De opgave
Werk in de tekst het gedeelte bij dat opent met de woorden die "- verklaart de" bevatten en sluit met "van de secretaris.". Vervang daarin "berisping" door "waarschuwing" en geef dat gedeelte in zijn geheel opnieuw weer.

Tekst
• • • • • • •
4.3 De klacht is derhalve gegrond. Dit leidt tot ernstige verwijten aan de gerechtsdeurwaarders. Er is daarom aanleiding de hierna te noemen maatregel op te leggen.

BESLISSING:

De Kamer voor Gerechtsdeurwaarders:

- verklaart de klacht gegrond;

- legt aan de gerechtsdeurwaarders de maatregel van berisping op met aanzegging dat, indien andermaal door hen een van de in artikel 34, eerste lid van de Gerechtsdeurwaarderswet bedoelde handelingen of verzuimen worden gepleegd, een geldboete, een schorsing of ontzetting uit het ambt zal worden overwogen.

Aldus gegeven door mr. H.C. Hoogeveen, plaatsvervangend-voorzitter en mr. G.H.I.J. Hage en N.J.M. Tijhuis (plaatsvervangend) leden, en uitgesproken ter openbare terechtzitting van 28 oktober 2008 in tegenwoordigheid van de secretaris.

Tegen deze beslissing kan binnen dertig dagen na dagtekening van verzending van het afschrift van de beslissing hoger beroep worden ingesteld bij het Gerechtshof te Amsterdam, postbus 1312, 1000 BH Amsterdam.
• • • • • • •
Verzamelde gegevens

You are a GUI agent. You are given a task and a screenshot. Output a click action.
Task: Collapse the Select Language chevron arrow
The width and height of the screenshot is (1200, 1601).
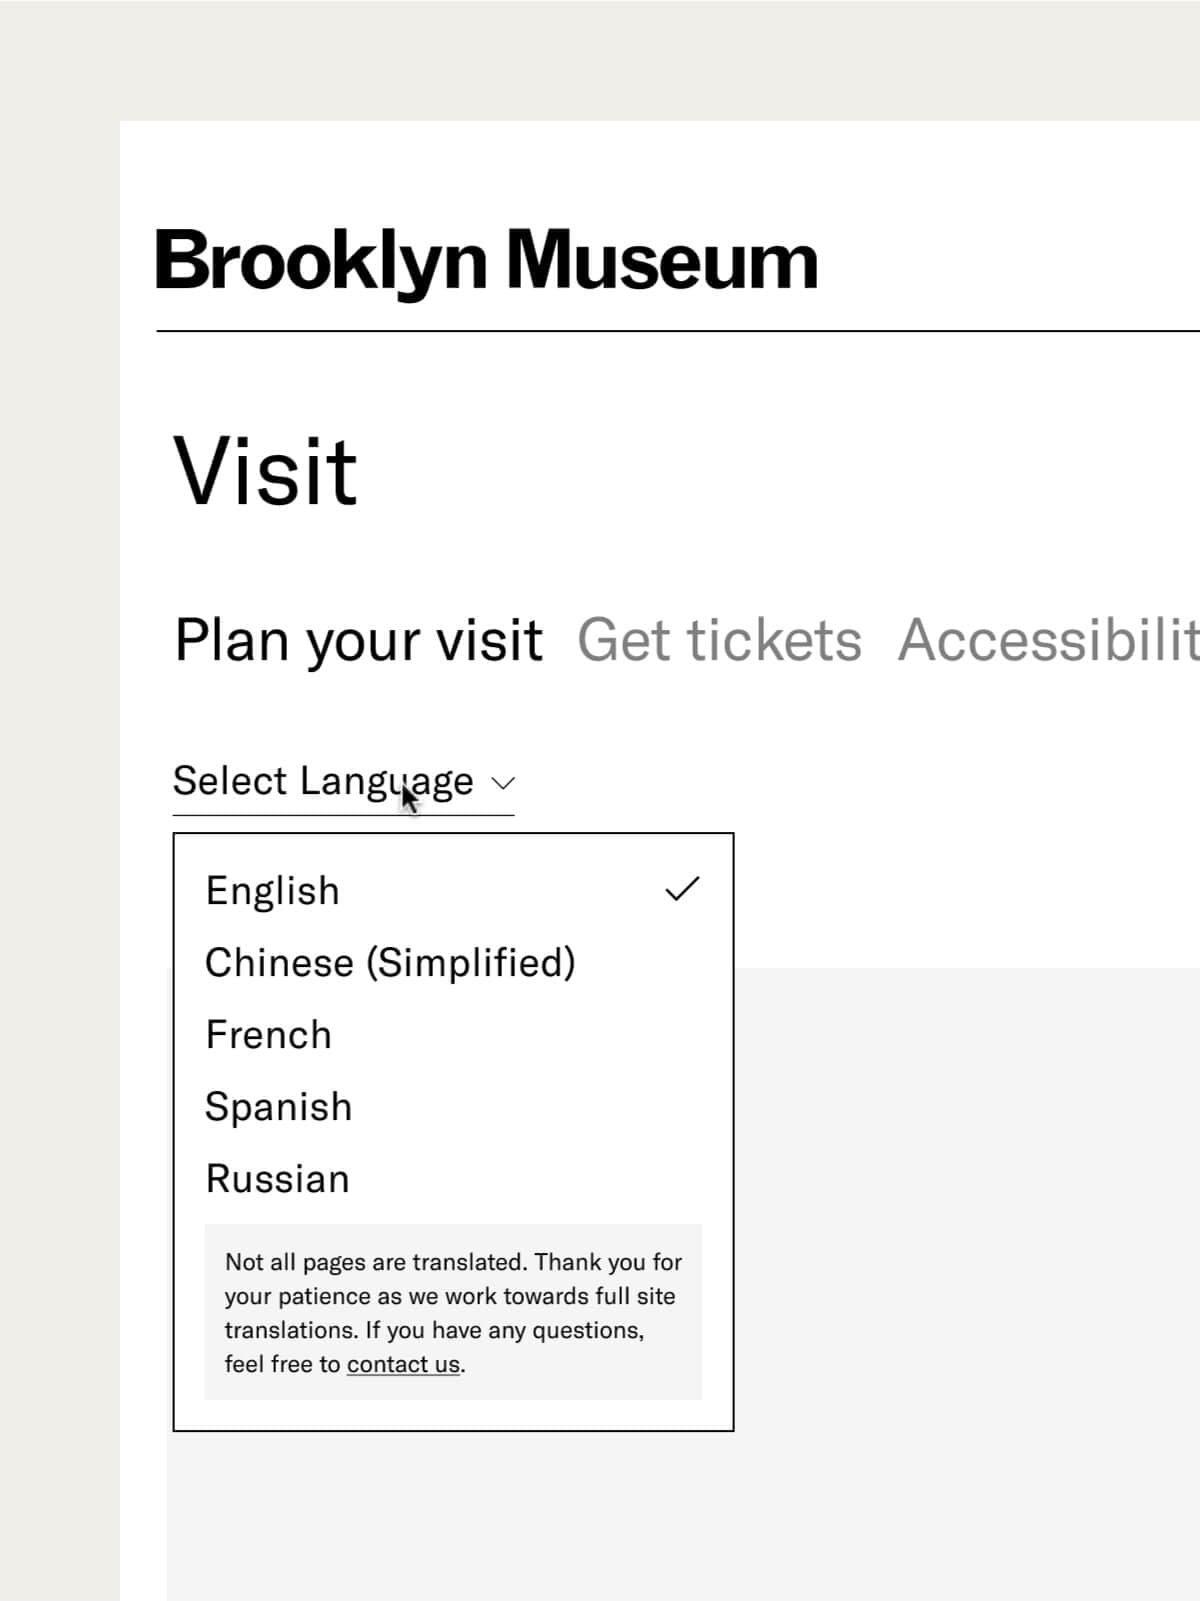[x=503, y=782]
• • • • • • •
Volledige uitwerking
- verklaart de klacht gegrond;

- legt aan de gerechtsdeurwaarders de maatregel van waarschuwing op met aanzegging dat, indien andermaal door hen een van de in artikel 34, eerste lid van de Gerechtsdeurwaarderswet bedoelde handelingen of verzuimen worden gepleegd, een geldboete, een schorsing of ontzetting uit het ambt zal worden overwogen.

Aldus gegeven door mr. H.C. Hoogeveen, plaatsvervangend-voorzitter en mr. G.H.I.J. Hage en N.J.M. Tijhuis (plaatsvervangend) leden, en uitgesproken ter openbare terechtzitting van 28 oktober 2008 in tegenwoordigheid van de secretaris.